▶ [CHALLENGE]:
Return, word for word, every line of the material from the line containing "At what coordinates should I click to accomplish: Choose" through the last line, including both ends.

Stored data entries

/---

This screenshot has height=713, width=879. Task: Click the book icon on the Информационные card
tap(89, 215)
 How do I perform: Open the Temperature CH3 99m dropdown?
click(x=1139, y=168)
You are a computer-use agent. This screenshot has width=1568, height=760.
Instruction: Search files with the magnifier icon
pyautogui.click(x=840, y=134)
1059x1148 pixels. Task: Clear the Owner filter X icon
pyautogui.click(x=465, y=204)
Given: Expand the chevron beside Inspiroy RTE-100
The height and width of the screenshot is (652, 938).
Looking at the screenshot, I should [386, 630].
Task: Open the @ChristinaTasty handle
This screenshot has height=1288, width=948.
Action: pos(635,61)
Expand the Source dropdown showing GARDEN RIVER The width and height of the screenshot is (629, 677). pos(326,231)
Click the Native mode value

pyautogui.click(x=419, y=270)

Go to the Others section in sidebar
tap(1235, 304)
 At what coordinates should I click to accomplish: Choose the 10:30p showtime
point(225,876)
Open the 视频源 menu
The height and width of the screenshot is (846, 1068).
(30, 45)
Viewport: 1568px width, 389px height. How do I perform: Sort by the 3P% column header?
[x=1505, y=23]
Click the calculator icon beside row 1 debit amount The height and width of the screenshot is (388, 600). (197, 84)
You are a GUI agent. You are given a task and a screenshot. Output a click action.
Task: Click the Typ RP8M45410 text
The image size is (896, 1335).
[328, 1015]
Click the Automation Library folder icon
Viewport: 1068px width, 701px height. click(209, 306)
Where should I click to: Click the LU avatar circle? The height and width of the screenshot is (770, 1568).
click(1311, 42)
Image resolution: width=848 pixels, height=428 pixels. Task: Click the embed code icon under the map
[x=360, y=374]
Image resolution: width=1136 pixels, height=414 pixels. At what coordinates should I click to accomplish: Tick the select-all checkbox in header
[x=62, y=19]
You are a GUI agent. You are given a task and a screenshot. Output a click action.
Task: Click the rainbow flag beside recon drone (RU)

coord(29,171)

\---

▶ [OUTPUT OF THE EXERCISE]:
 At what coordinates should I click to accomplish: Choose the 10:30p showtime
point(225,876)
Open the 视频源 menu
The height and width of the screenshot is (846, 1068).
(30, 45)
Viewport: 1568px width, 389px height. How do I perform: Sort by the 3P% column header?
[x=1505, y=23]
Click the calculator icon beside row 1 debit amount The height and width of the screenshot is (388, 600). (197, 84)
You are a GUI agent. You are given a task and a screenshot. Output a click action.
Task: Click the Typ RP8M45410 text
The image size is (896, 1335).
[328, 1015]
Click the Automation Library folder icon
Viewport: 1068px width, 701px height. click(209, 306)
Where should I click to: Click the LU avatar circle? The height and width of the screenshot is (770, 1568).
click(1311, 42)
Image resolution: width=848 pixels, height=428 pixels. Task: Click the embed code icon under the map
[x=360, y=374]
Image resolution: width=1136 pixels, height=414 pixels. At what coordinates should I click to accomplish: Tick the select-all checkbox in header
[x=62, y=19]
You are a GUI agent. You are given a task and a screenshot. Output a click action.
Task: Click the rainbow flag beside recon drone (RU)

coord(29,171)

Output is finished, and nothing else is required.